By the end of October 2025, oil exports had declined to $2.2 billion, down from $3.3 billion over the same period in 2024, representing a year-on-year drop of about $1.12 billion. The downturn has been driven by a combination of weaker global oil prices and declining domestic output.
Crude oil prices began 2025 trading slightly above $70 per barrel but have since trended downward, falling to lows of around $59 and currently hovering near $60 per barrel. This is well below the $70–$80 range seen throughout much of 2023 and 2024, making 2025 the weakest pricing environment since late 2021. The softer price environment has weighed heavily on oil-exporting economies, including Ghana.
However, analysts note that falling prices explain only part of Ghana’s revenue losses. Declining production has further compounded the situation. After reaching a peak of 71.4 million barrels in 2019, Ghana’s crude output has fallen each year. Production dropped to about 48 million barrels in 2024, while the Public Interest and Accountability Committee projects output of 46.3 million barrels in 2025—a figure that may still prove optimistic.
Earlier ambitions have also fallen short. In 2019, the Ministry of Finance projected oil production of 500,000 barrels per day by 2024. In reality, output in 2025 stands at roughly 126,994 barrels per day, far below that target.
Recent figures highlight the pace of the decline. In the first half of 2025, Ghana produced 18.4 million barrels of oil, compared with 24.8 million barrels during the same period in 2024, a contraction of 25.8 percent. Government revenues from oil fell even more sharply, plunging by 56 percent—from $840 million in the first half of 2024 to $370 million in the corresponding period of 2025.
At the same time, Ghana’s oil import bill has risen. Imports of refined petroleum products increased by about $500 million in the first ten months of 2025 compared with the same period last year. Monthly petroleum imports now average roughly $430 million, up from about $390 million in 2024. The combination of weaker export receipts and higher import costs has intensified pressure on the balance of payments and heightened demand for foreign exchange.
Industry observers attribute these trends to long-standing structural challenges in the petroleum sector. Policy uncertainties in the upstream industry and delays in signing new petroleum agreements have reduced investor appetite, limiting new exploration and development. As a result, declining production continues to erode export revenues and deepen reliance on imported fuel.
Rising domestic demand for refined petroleum products has renewed calls for expanding local refining capacity to reduce imports and ease pressure on the cedi. Petroleum imports, now averaging around $400 million a month, remain a significant drain on foreign exchange reserves.
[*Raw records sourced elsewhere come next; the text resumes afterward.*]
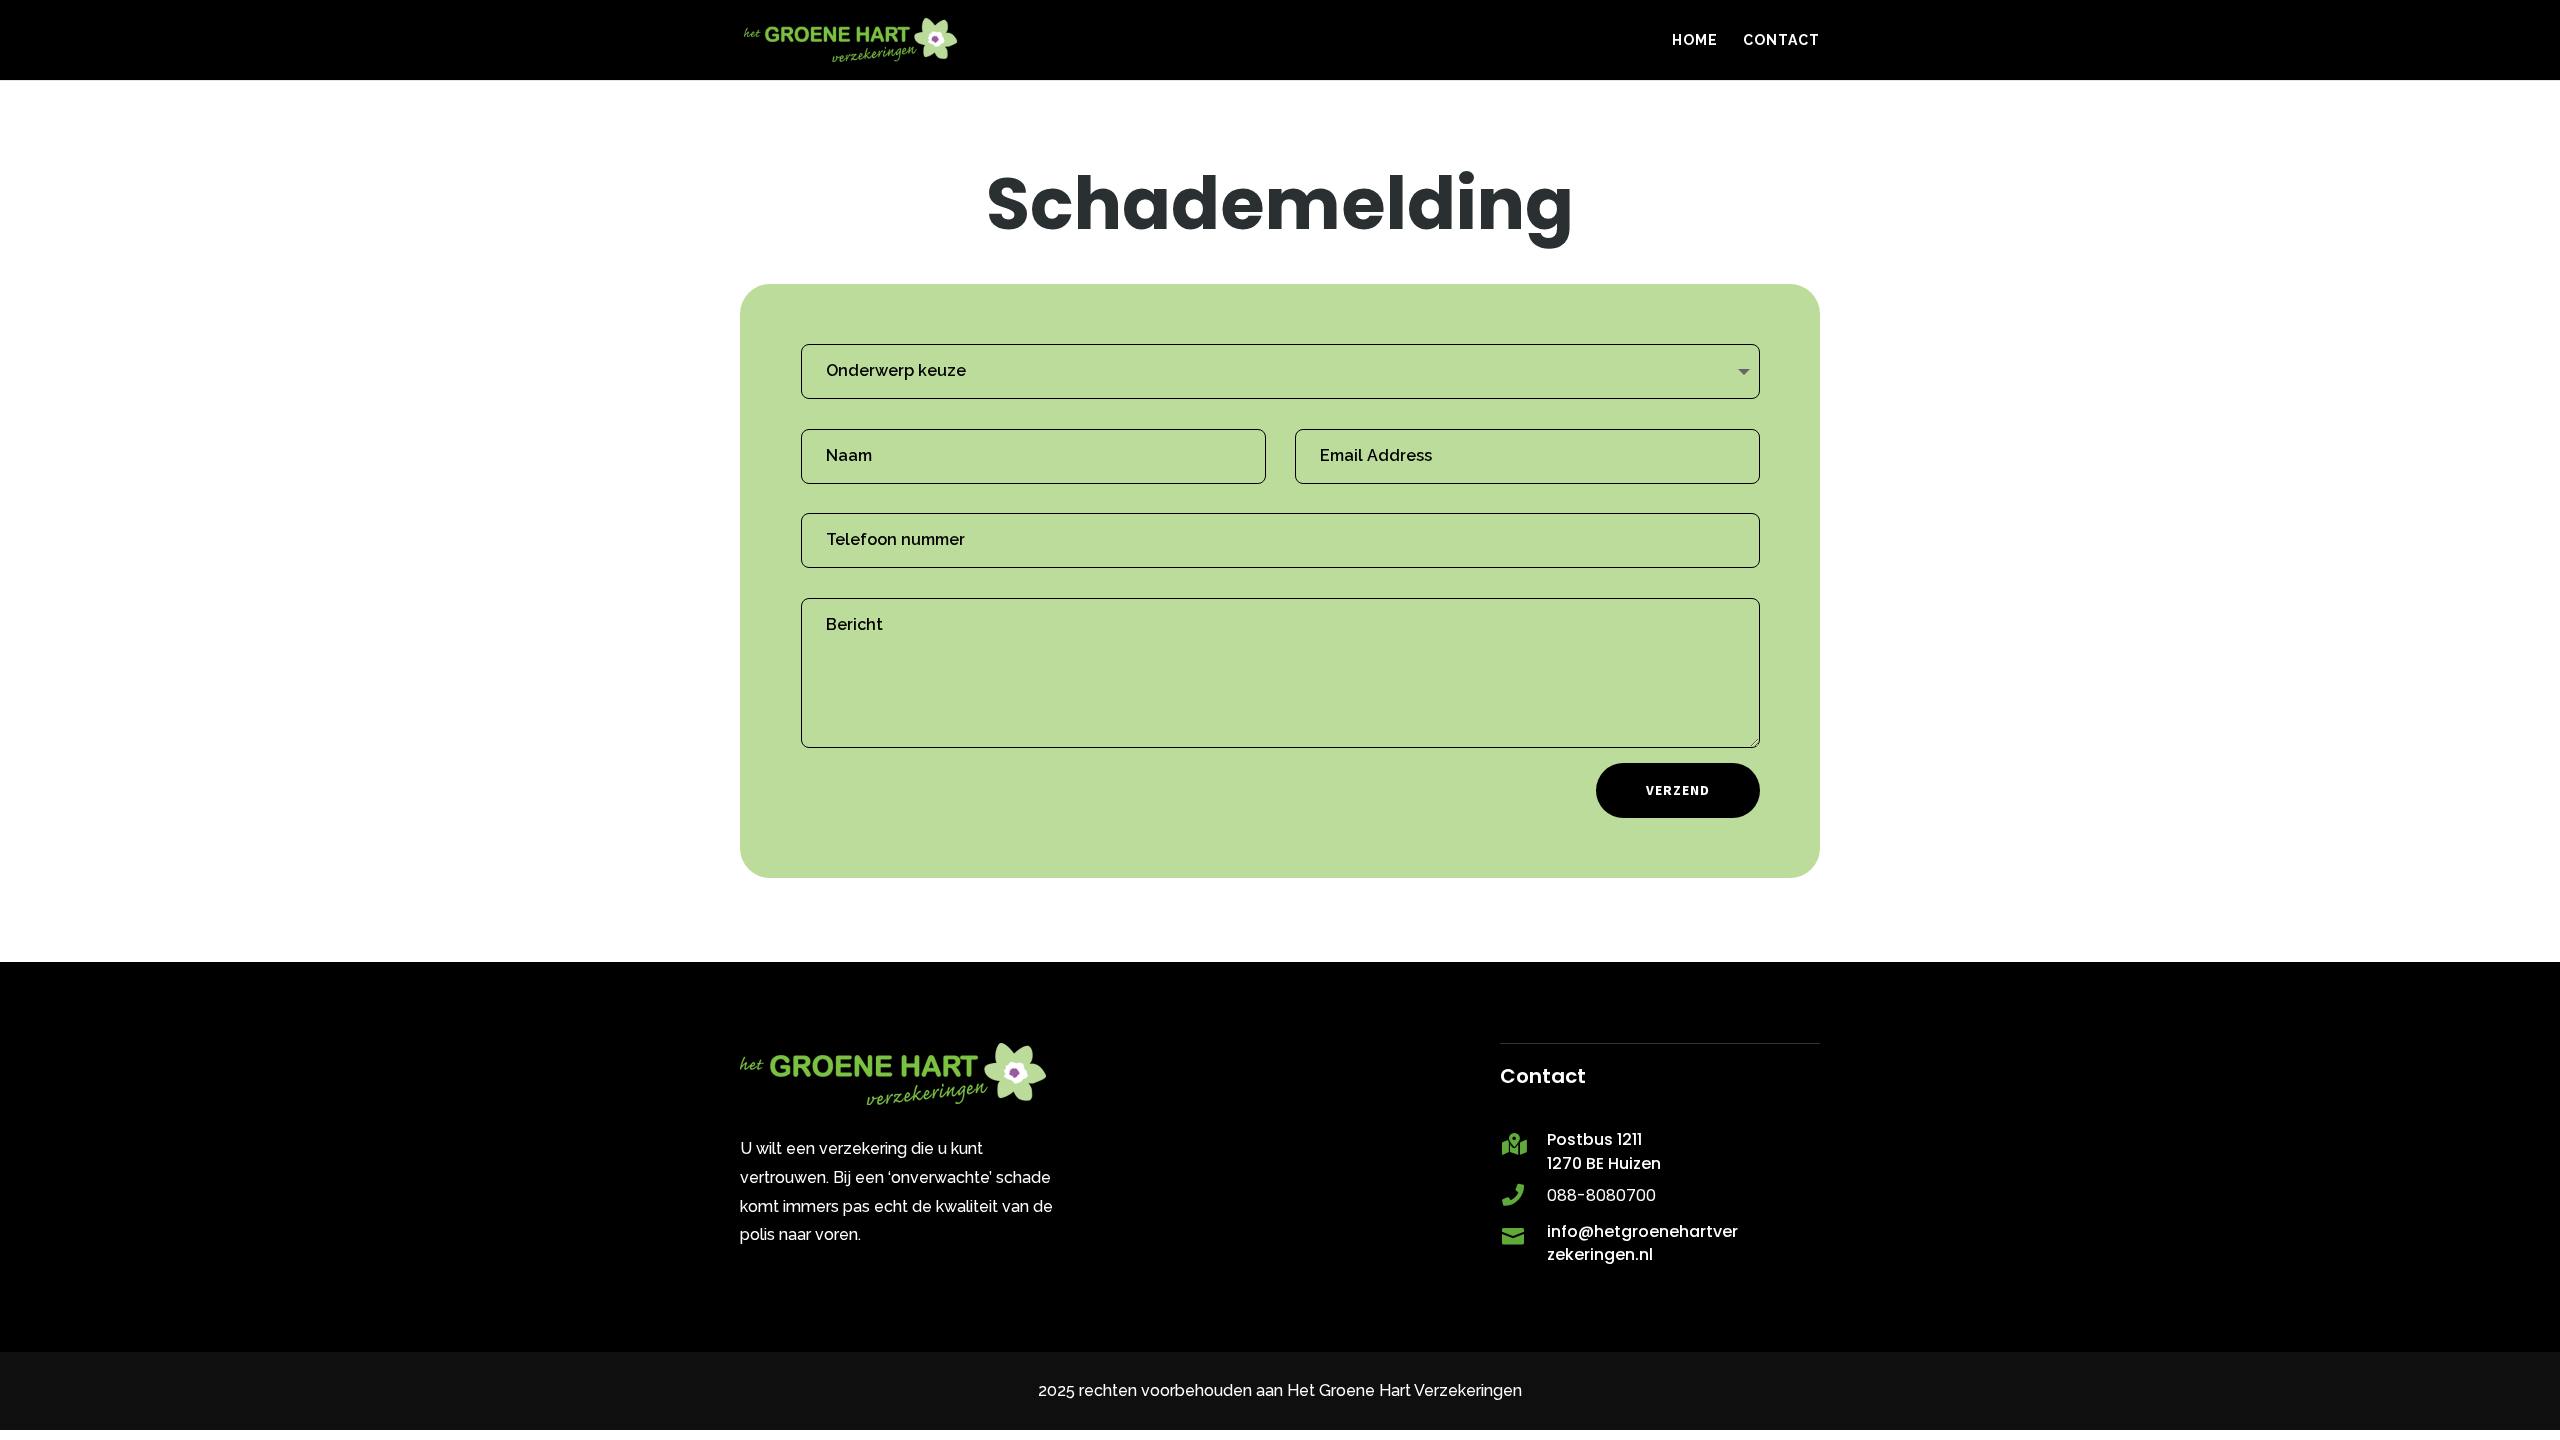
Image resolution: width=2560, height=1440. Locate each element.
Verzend (1678, 790)
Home (1695, 40)
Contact (1781, 40)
The Ghana Petroleum Hub Corporation has outlined plans to position the country as a regional refining and trading hub, but progress will depend on consistent policy direction and sustained investment.
Without decisive reforms, analysts warn that Ghana could remain trapped in a cycle of falling production, weaker export earnings and rising import costs. Reviving the sector will require renewed confidence in upstream investments alongside accelerated development of domestic refining capacity. Until then, oil is likely to remain a growing vulnerability rather than a stabilising pillar of the economy.